### TASKS
1 > Where was the study on skin cancer education for organ transplant recipients carried out?
2 > List every point in time at which the study on skin cancer education for organ transplant recipients assessed patients.
3 > Go on with the study summary on skin cancer education for organ transplant recipients from the point where it stops.

To determine whether an intensive educational program focused on the risk of skin cancer in organ transplant recipients, a population at high risk for development of skin cancer because of immunosuppression, produced measurable improvement in patient knowledge and sun-protective behavior.
Patients were randomly assigned to receive standard episode-of-care–based education or intensive repetitive written education about skin cancer after organ transplantation. Preintervention knowledge was assessed and documented through a self-administered educational assessment tool. Retention of knowledge and the effect on sun-protective behavior were assessed with a follow-up questionnaire at 3 and 10 months.
Transplant center of an academic medical center.
Two hundred two patients presenting for transplant dermatologic consultation.
Randomized intensive, repetitive written educational reinforcement.
Main Outcome Measures
Retention of knowledge and the effect on sun-protective behavior were assessed with a follow-up questionnaire at 3 and 10 months.

### INFORMATION SHOWN
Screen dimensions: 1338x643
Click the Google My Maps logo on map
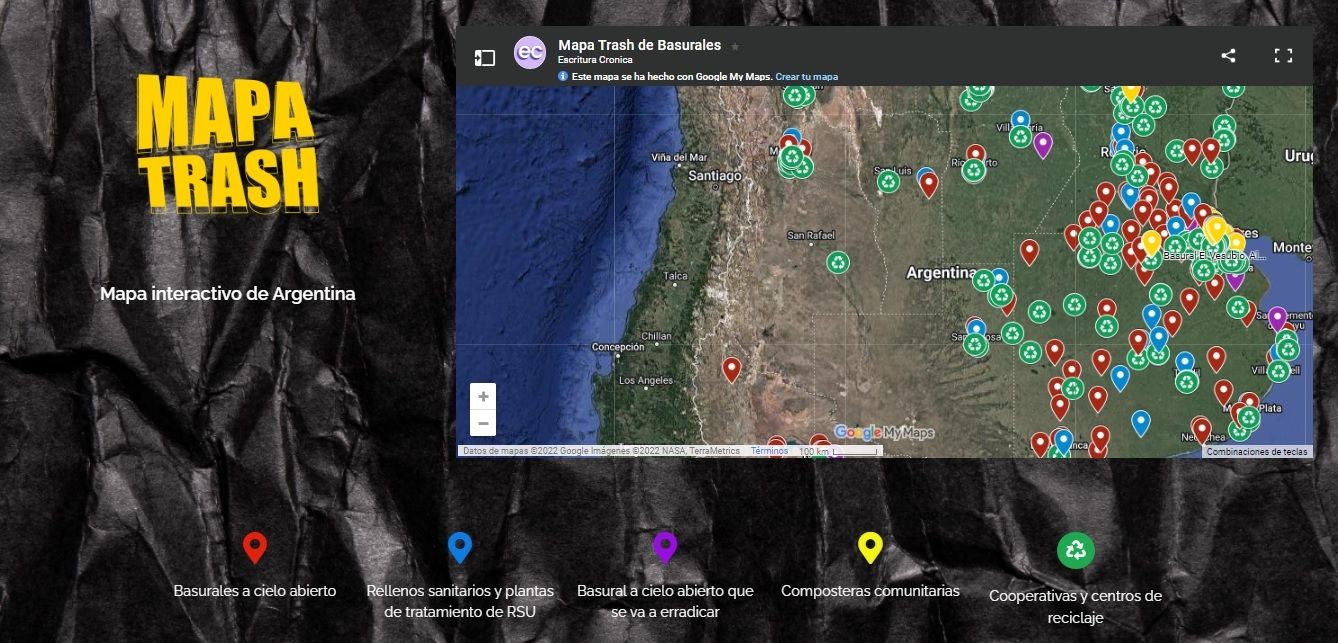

### OUTPUTS BY TASK
1 > At the transplant center of an academic medical center.

2 >
- Before the intervention
- At 3 months
- At 10 months

3 >
Both intervention groups had similarly high baseline and 3- and 10-month scores on the knowledge portion of the surveys, and they had similar scores on the behavioral assessment portion of the surveys at baseline. Subjects receiving intensive education scored significantly better on the behavioral assessment at 3 and 10 months, although an improvement in knowledge was not documented.
This cohort of transplant recipients was well educated about skin cancer prevention before educational intervention and retained this knowledge. Patients who received the intensive educational intervention were significantly more compliant with recommendations for sun-protective behavior than those who received standard education, although differences in knowledge were not apparent. Lack of time and hassle were the most commonly cited barriers to behavioral compliance with sun protection.